Sri Lanka on Sunday called snap local elections seen as a gauge of President Mahinda Rajapakse's popularity ahead of national polls expected to be held later this year, officials said.
The southern and western provincial councils, the highest level of local government, have been dissolved, clearing the way for local elections almost a year before they were due, officials said.
"The election dates will be announced by the elections commissioner, but they are likely to be towards the end of March," an official of Rajapakse's office said, asking not to be named.
"This will be a crucial test for the president," the official added.
Rajapakse is expected to win the polls that will take place in the ethnic Sinhalese-majority heartland where he enjoys strong support for crushing Tamil rebels and ending Sri Lanka's decades-long war in 2009.
But Rajapakse, who has maintained an iron grip on power since 2009, is hoping for a landslide victory, giving him enough momentum to call national elections, according to experts and local media.
Domestic media have speculated that Rajapakse, who is in the fourth year of a six-year term, may call a snap presidential poll later in 2014 if voter support is still high and to capitalize on a splintered opposition.
The two local polls also come as the U.N. Human Rights Council is set to examine in March allegations that up to 40,000 Tamil civilians were killed - mainly by the security forces - in the final months of the separatist war.
International criticism over alleged war crimes has boosted Rajapakse's image at home, where many Sinhalese consider him a patriot for ending the conflict that killed over 100,000 people.

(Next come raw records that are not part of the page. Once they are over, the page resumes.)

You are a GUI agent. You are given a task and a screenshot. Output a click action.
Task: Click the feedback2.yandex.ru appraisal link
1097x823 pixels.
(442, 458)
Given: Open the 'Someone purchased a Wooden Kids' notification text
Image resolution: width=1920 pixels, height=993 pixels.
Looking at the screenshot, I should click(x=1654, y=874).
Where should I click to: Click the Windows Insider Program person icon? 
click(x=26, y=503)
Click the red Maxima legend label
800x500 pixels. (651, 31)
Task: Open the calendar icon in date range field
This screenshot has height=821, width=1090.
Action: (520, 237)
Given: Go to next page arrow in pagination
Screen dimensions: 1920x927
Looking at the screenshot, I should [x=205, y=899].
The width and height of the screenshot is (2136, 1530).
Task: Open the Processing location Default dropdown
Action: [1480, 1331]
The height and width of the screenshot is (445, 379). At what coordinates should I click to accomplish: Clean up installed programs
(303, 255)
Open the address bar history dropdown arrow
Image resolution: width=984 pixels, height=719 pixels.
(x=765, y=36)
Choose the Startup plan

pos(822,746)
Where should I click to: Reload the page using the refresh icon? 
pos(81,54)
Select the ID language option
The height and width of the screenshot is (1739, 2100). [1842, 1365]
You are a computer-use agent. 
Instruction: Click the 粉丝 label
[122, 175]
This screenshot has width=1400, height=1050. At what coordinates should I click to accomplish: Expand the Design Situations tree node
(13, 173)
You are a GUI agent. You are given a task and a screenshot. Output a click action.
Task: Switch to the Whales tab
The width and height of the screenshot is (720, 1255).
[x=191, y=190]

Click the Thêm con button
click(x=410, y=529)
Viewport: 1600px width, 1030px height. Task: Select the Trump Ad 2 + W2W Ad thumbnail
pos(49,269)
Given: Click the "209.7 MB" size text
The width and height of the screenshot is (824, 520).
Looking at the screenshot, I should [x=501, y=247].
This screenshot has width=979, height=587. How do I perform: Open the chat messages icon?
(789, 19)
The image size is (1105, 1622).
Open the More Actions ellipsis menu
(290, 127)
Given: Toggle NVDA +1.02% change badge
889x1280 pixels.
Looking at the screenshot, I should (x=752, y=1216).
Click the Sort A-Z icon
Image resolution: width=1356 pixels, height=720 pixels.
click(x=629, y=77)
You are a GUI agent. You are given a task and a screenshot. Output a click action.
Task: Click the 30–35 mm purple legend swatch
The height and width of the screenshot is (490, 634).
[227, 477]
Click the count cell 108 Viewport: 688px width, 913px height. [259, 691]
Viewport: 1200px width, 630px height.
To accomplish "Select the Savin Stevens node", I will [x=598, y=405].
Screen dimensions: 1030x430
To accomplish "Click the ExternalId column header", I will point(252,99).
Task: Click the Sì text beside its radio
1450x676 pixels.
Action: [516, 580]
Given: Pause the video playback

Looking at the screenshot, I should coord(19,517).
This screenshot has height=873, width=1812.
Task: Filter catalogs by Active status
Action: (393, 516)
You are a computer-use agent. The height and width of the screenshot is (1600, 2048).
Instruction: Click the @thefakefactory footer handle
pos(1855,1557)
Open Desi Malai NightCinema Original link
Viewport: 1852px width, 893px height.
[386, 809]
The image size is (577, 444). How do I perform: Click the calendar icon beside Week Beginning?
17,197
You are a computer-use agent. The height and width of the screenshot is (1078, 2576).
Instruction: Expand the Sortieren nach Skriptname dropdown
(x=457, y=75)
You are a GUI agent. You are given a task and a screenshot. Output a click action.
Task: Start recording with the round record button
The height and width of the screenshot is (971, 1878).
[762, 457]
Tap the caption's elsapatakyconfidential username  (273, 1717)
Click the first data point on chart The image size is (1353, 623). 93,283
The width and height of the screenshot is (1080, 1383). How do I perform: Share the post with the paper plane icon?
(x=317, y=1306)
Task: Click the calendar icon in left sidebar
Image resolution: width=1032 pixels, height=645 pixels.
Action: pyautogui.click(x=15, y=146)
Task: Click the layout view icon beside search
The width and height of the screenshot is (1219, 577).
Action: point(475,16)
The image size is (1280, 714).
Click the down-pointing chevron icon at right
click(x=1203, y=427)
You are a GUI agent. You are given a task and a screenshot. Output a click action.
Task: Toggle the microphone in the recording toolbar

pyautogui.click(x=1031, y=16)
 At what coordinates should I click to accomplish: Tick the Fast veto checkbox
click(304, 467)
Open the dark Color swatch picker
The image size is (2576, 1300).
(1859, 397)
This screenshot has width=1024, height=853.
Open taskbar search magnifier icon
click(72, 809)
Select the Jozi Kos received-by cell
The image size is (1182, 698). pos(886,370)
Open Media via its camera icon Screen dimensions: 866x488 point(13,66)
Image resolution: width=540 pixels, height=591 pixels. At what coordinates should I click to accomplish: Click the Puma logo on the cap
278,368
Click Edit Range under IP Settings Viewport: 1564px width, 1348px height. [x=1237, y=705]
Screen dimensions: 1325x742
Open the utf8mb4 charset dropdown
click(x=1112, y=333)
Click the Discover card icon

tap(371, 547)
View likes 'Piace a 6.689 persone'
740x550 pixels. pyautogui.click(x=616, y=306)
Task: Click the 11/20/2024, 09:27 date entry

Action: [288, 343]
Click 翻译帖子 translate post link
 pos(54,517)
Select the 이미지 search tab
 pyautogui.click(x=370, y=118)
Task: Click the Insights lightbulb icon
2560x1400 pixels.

Rajapakse faces little political opposition at home as his main rival, the United National Party, remains locked in a crippling internal power struggle.
In 2010, Rajapakse amended the constitution, removing the two-term limit on a president and clearing the way for him to run for office for any number of terms.
Rajapakse and his party rarely lose elections, but suffered defeat in September when the main ethnic Tamil party won a landslide victory at local polls for the northern provincial council in the Tamil-dominated former war zone.